Anderson v. Liberty Lobby, Inc., 477 U.S. 242, 248 (1986)). A dispute as to those facts is genuine if the “evidence is such that a reasonable jury could return a verdict for the nonmoving party.” Id. (quoting Anderson, 477 U.S. at 248). “We view all the facts in the light most favorable to the nonmoving party and draw all inferences in that party’s favor.” Id. (internal quotation marks and citation omitted). The party moving for summary judgment must first “identify[] those portions of the pleadings, depositions, answers to interrogatories, and admissions on file, together with the affidavits, if any, which it believes demonstrate the absence of a genuine issue of material fact.” Celotex Corp. v. Catrett, 477 U.S. 317, 323 (1986) (internal quotation marks omitted). In response, the nonmoving

party must “designate specific facts showing that there is a genuine issue for trial.” Id. at 324 (internal quotation marks omitted). “The mere existence of a scintilla of evidence in support of the [nonmovant’s] position will be insufficient; there must be evidence on which the jury could reasonably find for the [nonmovant].” Daniels v. Sch. Dist. of Phila., 776 F.3d 181, 192 (3d Cir. 2015) (quoting Anderson, 477 U.S. at 252). III. DISCUSSION

A. Standing Defendant first argues that Plaintiff lacks standing to bring forth her claim. To establish standing under Article III of the Constitution, a plaintiff must (1) demonstrate an injury in fact, which is a harm that is (a) both concrete and actual or imminent, and (b) not conjectural or hypothetical; (2) show causation, which is a fairly traceable connection between the alleged injury in fact and the alleged conduct of a defendant; and (3) demonstrate redressability, which is a substantial likelihood that the requested relief will remedy the alleged injury in fact. See Vt. Agency of Natural Res. v. United States ex rel.
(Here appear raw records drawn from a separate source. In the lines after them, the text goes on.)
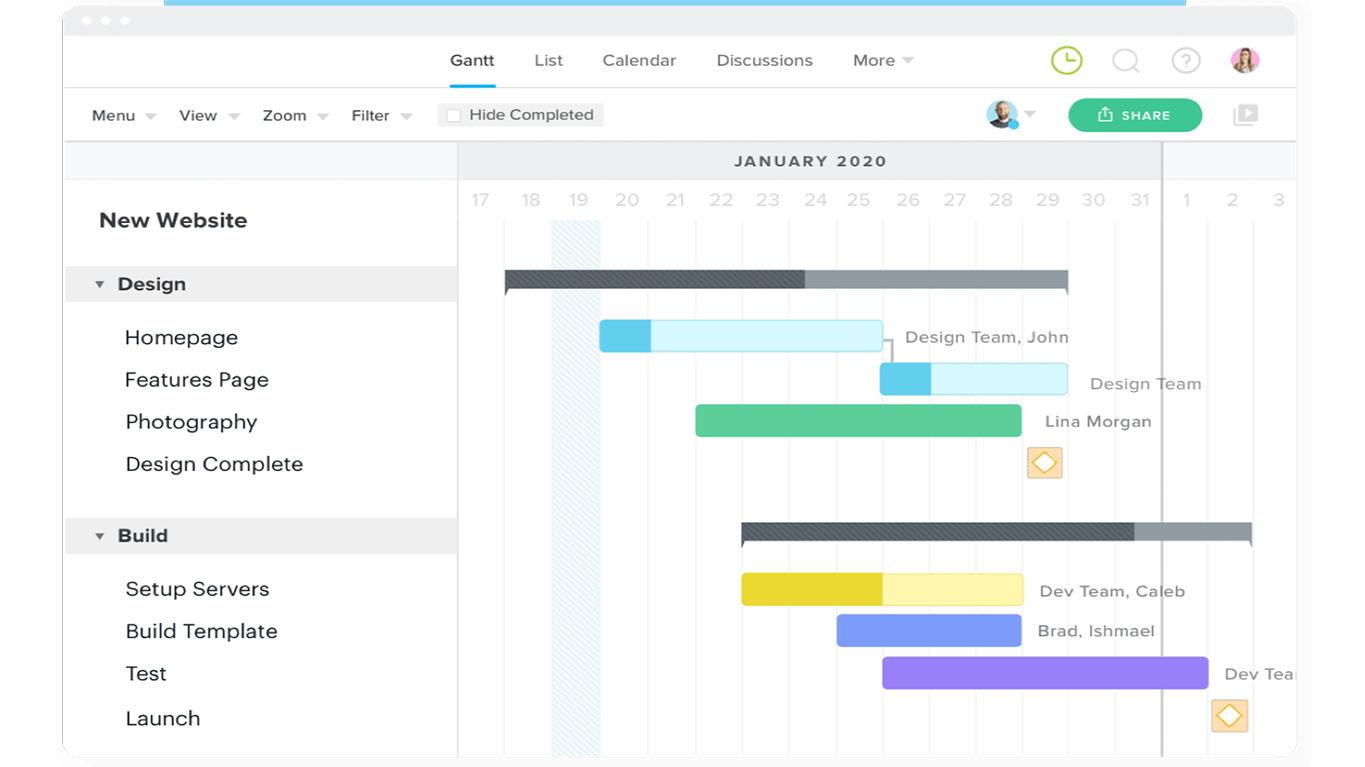The height and width of the screenshot is (767, 1365).
Task: Toggle the Hide Completed checkbox
Action: (454, 116)
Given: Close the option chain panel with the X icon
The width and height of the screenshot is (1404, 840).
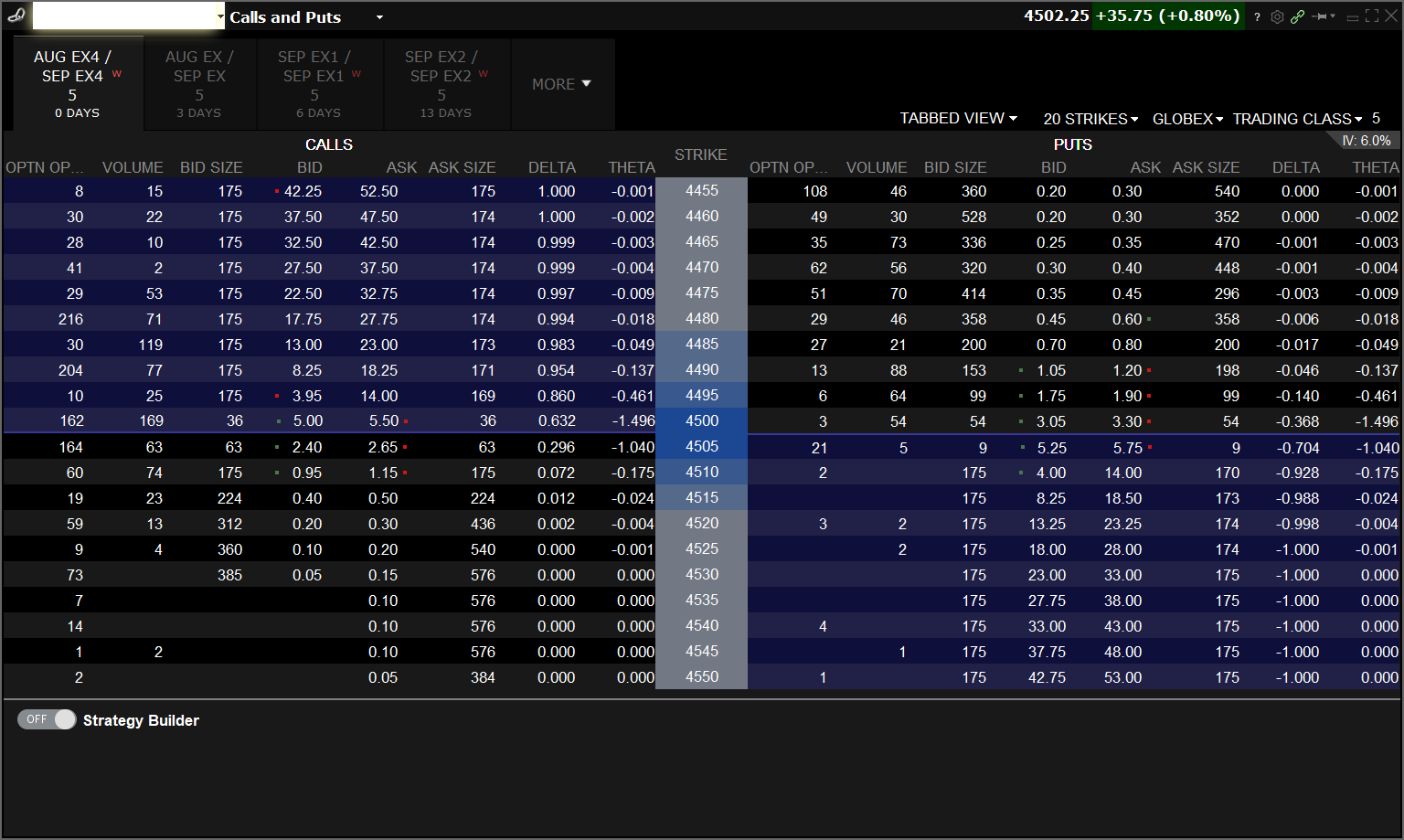Looking at the screenshot, I should tap(1391, 16).
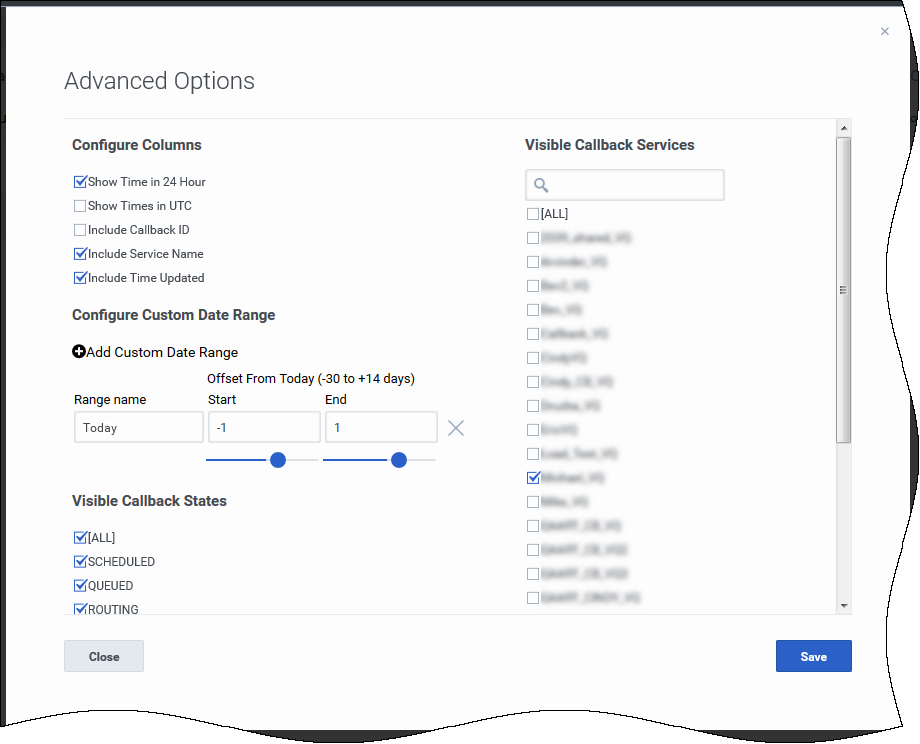Uncheck Include Service Name
The width and height of the screenshot is (920, 744).
pyautogui.click(x=80, y=254)
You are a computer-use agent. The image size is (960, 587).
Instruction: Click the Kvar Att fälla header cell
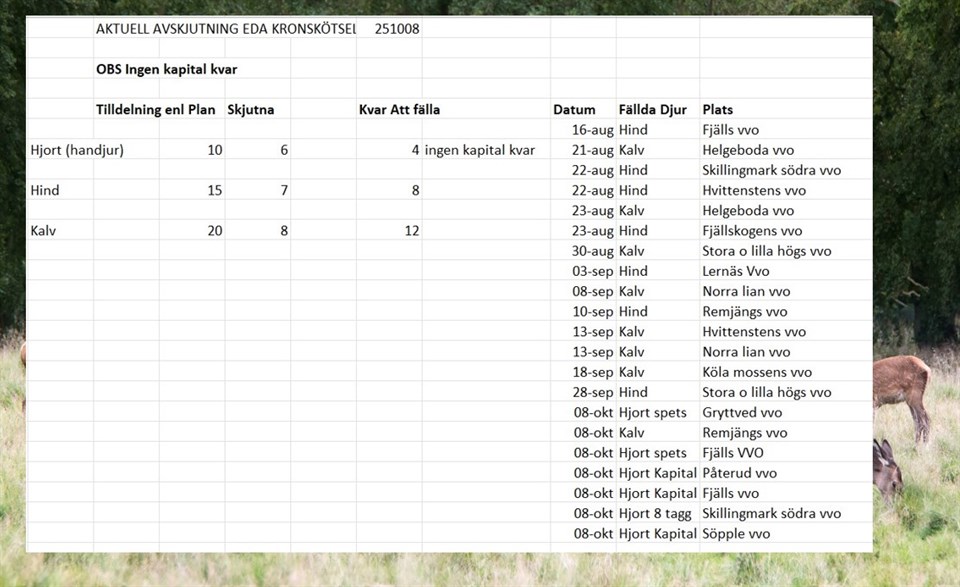(399, 109)
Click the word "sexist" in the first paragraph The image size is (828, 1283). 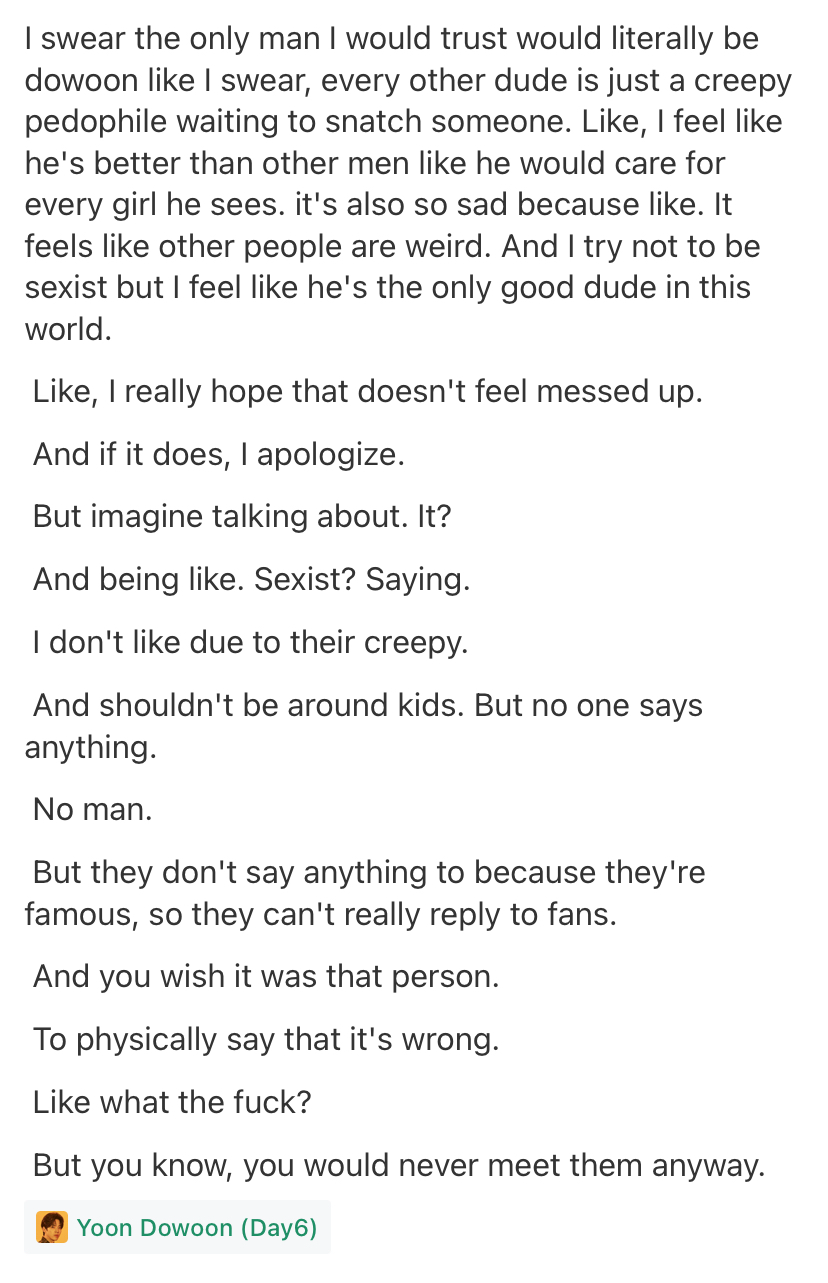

Stevens, 529 U.S. 765, 771 (2000). “The requirements for standing do not change in the class action context.” In re Horizon Healthcare Servs. Data Breach Litig., 846 F.3d 625, 634 (3d Cir. 2017). “Named plaintiffs, [such as Plaintiff], who represent a

class must allege and show that they personally have been injured.” Id. Defendant claims that Plaintiff can demonstrate neither a concrete injury nor causation to establish standing. Def. MSJ 17. As to the injury element, Defendant argues that Plaintiff did not sustain an injury because the $79.00 that was mistakenly seized from her 2018 tax refund was returned to her six months later. Plaintiff’s Opposition to Defendant’s Motion for Summary Judgment (“POMSJ”) 14, ECF No. 69-2. Plaintiff counters that she suffered direct personal harm

by losing the use of her money and the ability to earn interest for six months. Id. The Court finds that Plaintiff has suffered an injury.